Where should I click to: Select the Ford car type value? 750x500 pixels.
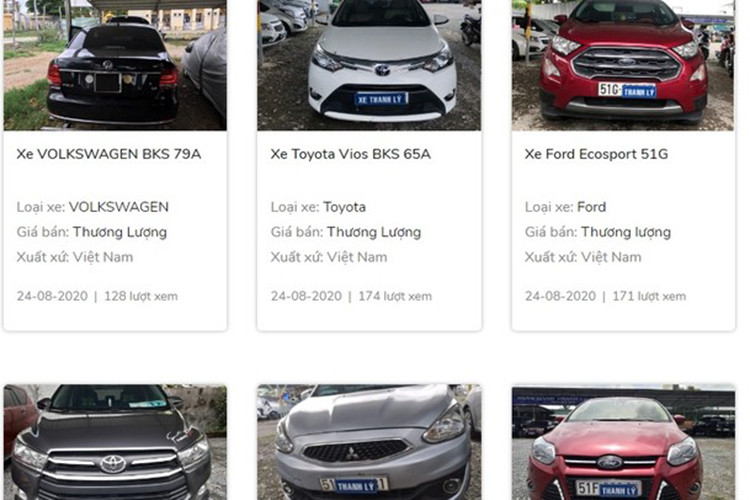coord(592,207)
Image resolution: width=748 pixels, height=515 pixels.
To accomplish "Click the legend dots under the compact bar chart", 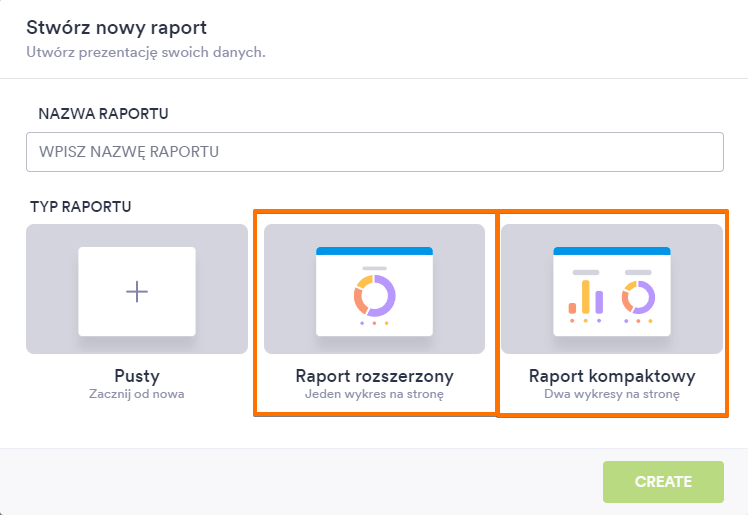I will point(586,321).
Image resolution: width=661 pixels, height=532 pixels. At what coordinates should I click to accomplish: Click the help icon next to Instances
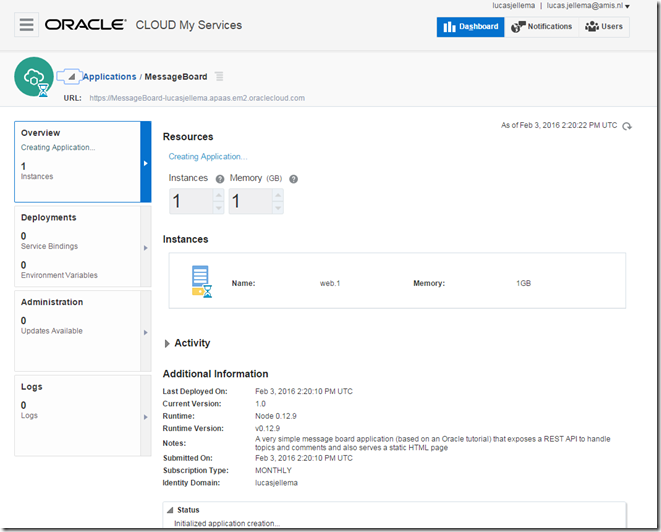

· · ·

* Prompt
Please state how many lines of the data hold the string "resolution", with nothing else in your reply.

* Problem solution
2